When failure comes, as it did with the dullest of clunks in the 1-0 Champions League loss to Marseille at Anfield on Wednesday, his explanations tend effortlessly to eschew admissions of his own culpability.
Few managers are keen on accusing themselves at the inquest on such a shocking result but fewer still are as eager to blame their players as Benitez was after Liverpool had been comprehensively dominated by opponents whose unlikely springboard for the upset was a fourth-from-bottom position in the French league. Now Liverpool have only one point from an available six in Champions League group action and even a resounding Premier League victory over Tottenham today may not quell sour questioning among the faithful.
Benitez undoubtedly had grounds for lamenting the gulf between reputations and performances in midweek, for criticising the passivity with which his men allowed themselves to be second to just about every ball, betraying a miserable lack of individual assertiveness and integrated morale. But didn’t it occur to him that those shortcomings might be related to the uncertainties bred by his refusal to recognise the term team as signifying anything more than whichever 11 names he chooses as his starters?

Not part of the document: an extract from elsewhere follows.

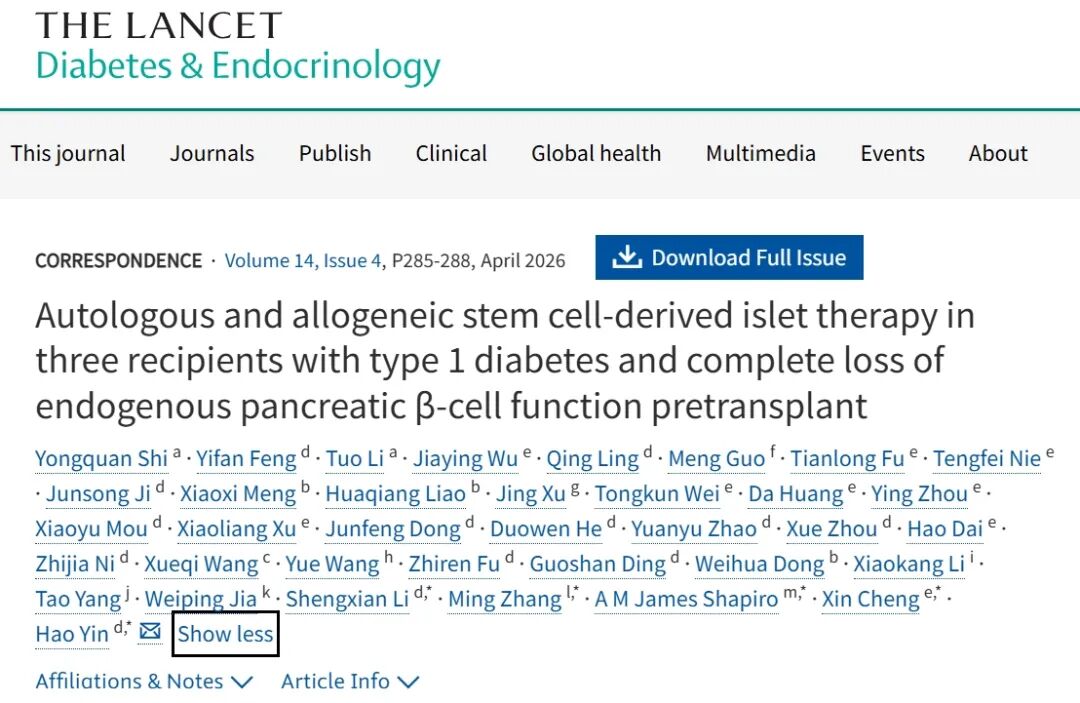The height and width of the screenshot is (703, 1080).
Task: Open the This journal menu
Action: (x=68, y=154)
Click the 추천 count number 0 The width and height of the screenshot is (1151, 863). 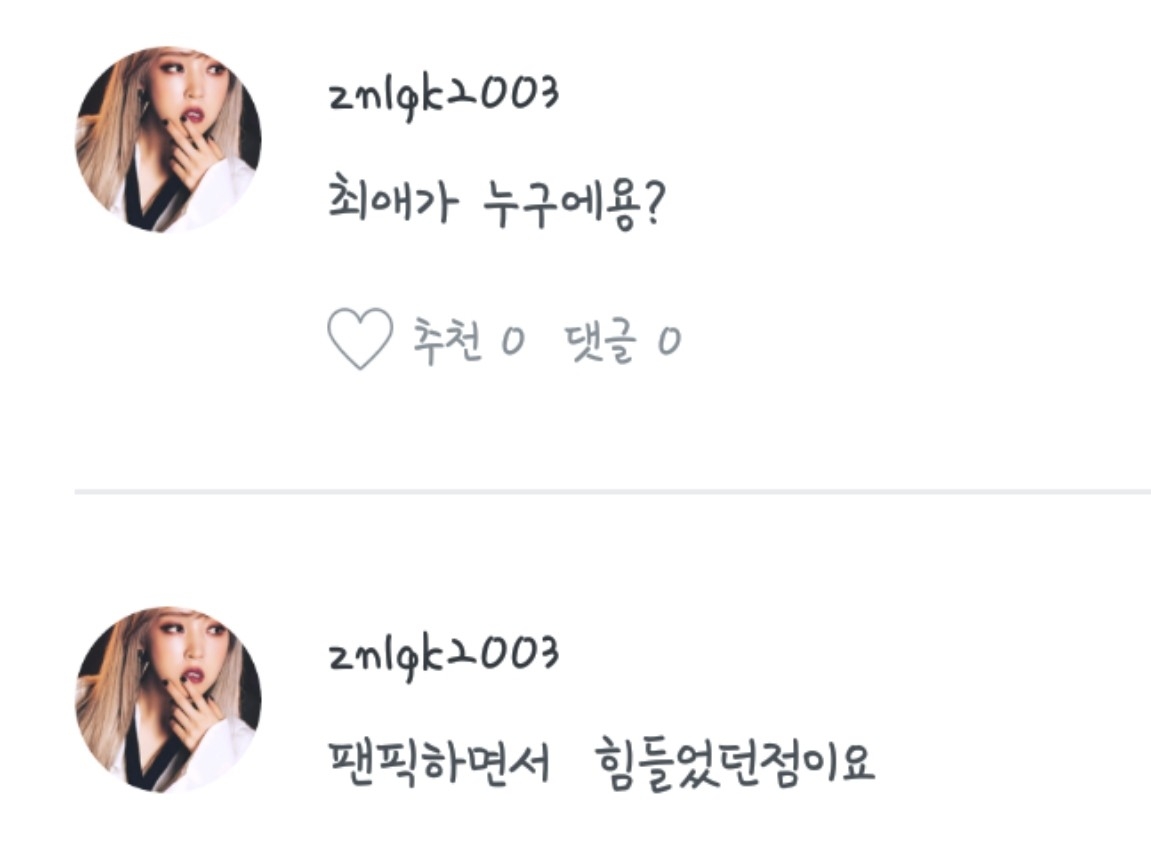(513, 341)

That his endless permutations jar the sensibilities of lavishly paid footballers is hardly in itself a cause for complaint. Readiness to let the millionaires in studded boots know who is the boss should be a prerequisite of taking charge of a major club. Unfortunately, the line Benitez obliges his men to toe seems too frequently to trace an incoherent, impractical and ultimately self-defeating pattern. The impression conveyed is of a regrettable triumph of convoluted theory over established realities. Specifically, Benitez appears intent on belittling the traditional concept of team-building, the well-tested principle that, having painstakingly identified a group of exceptional and complementary talents, a manager gains much by developing them as a regularly functioning unit, providing sufficient experience of playing together to engender psychological cohesion, mutual trust and a honed coordination in the execution of their skills.
Every truly great team in the history of the game grew from that foundation. No squad, however expensive or carefully recruited, can have a democracy of abilities. There must be an elite and it makes sense to field that elite as often as possible, using the depth of the squad to compensate for loss of form, of fitness or of competitive edge by the best players.
It is impossible to associate that approach with Benitez’s habit of transforming his starting lineup for match after match. If we list the number of personnel changes he has made between one game and the next through the first dozen fixtures of this season, the sequence of figures is remarkable: 6, 6, 4, 7, 5, 5, 6, 2, 9, 7, 5. Those statistics make it difficult to take seriously apologists’ claims that he is merely showing us a rational extension of the commitment to rotation long evident at all leading clubs.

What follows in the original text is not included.